WHAT YOU HAVE TO DO: Pull every line from the data below and reproduce each one unchanged.

__________

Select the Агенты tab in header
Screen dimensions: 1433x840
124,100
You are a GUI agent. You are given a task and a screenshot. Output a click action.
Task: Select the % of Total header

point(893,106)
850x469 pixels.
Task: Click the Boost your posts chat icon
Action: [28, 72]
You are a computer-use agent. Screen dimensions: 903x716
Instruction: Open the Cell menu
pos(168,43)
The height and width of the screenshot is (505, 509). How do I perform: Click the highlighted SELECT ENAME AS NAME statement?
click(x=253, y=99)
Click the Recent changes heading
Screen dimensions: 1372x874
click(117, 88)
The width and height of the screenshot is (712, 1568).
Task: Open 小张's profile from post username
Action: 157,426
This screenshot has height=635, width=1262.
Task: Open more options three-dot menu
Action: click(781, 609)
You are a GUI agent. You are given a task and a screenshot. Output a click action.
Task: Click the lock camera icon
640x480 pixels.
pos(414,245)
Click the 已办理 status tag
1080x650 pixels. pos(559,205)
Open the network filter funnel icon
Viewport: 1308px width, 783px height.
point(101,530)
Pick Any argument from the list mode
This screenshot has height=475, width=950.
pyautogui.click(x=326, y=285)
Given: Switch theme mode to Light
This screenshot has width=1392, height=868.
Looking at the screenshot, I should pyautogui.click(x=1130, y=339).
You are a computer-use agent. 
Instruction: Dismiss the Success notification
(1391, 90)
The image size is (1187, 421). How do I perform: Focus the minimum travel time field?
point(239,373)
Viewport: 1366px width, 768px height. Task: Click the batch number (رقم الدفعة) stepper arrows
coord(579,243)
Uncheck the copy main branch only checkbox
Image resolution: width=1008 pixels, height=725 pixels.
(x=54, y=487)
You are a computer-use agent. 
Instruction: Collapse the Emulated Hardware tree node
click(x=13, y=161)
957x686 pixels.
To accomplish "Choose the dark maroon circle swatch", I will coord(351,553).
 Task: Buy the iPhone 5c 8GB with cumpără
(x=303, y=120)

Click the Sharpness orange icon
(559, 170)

__________

TASK ANSWER:
Select the Агенты tab in header
Screen dimensions: 1433x840
124,100
You are a GUI agent. You are given a task and a screenshot. Output a click action.
Task: Select the % of Total header

point(893,106)
850x469 pixels.
Task: Click the Boost your posts chat icon
Action: [28, 72]
You are a computer-use agent. Screen dimensions: 903x716
Instruction: Open the Cell menu
pos(168,43)
The height and width of the screenshot is (505, 509). How do I perform: Click the highlighted SELECT ENAME AS NAME statement?
click(x=253, y=99)
Click the Recent changes heading
Screen dimensions: 1372x874
click(117, 88)
The width and height of the screenshot is (712, 1568).
Task: Open 小张's profile from post username
Action: 157,426
This screenshot has height=635, width=1262.
Task: Open more options three-dot menu
Action: click(781, 609)
You are a GUI agent. You are given a task and a screenshot. Output a click action.
Task: Click the lock camera icon
640x480 pixels.
pos(414,245)
Click the 已办理 status tag
1080x650 pixels. pos(559,205)
Open the network filter funnel icon
Viewport: 1308px width, 783px height.
point(101,530)
Pick Any argument from the list mode
This screenshot has height=475, width=950.
pyautogui.click(x=326, y=285)
Given: Switch theme mode to Light
This screenshot has width=1392, height=868.
Looking at the screenshot, I should pyautogui.click(x=1130, y=339).
You are a computer-use agent. 
Instruction: Dismiss the Success notification
(1391, 90)
The image size is (1187, 421). How do I perform: Focus the minimum travel time field?
point(239,373)
Viewport: 1366px width, 768px height. Task: Click the batch number (رقم الدفعة) stepper arrows
coord(579,243)
Uncheck the copy main branch only checkbox
Image resolution: width=1008 pixels, height=725 pixels.
(x=54, y=487)
You are a computer-use agent. 
Instruction: Collapse the Emulated Hardware tree node
click(x=13, y=161)
957x686 pixels.
To accomplish "Choose the dark maroon circle swatch", I will coord(351,553).
 Task: Buy the iPhone 5c 8GB with cumpără
(x=303, y=120)

Click the Sharpness orange icon
(559, 170)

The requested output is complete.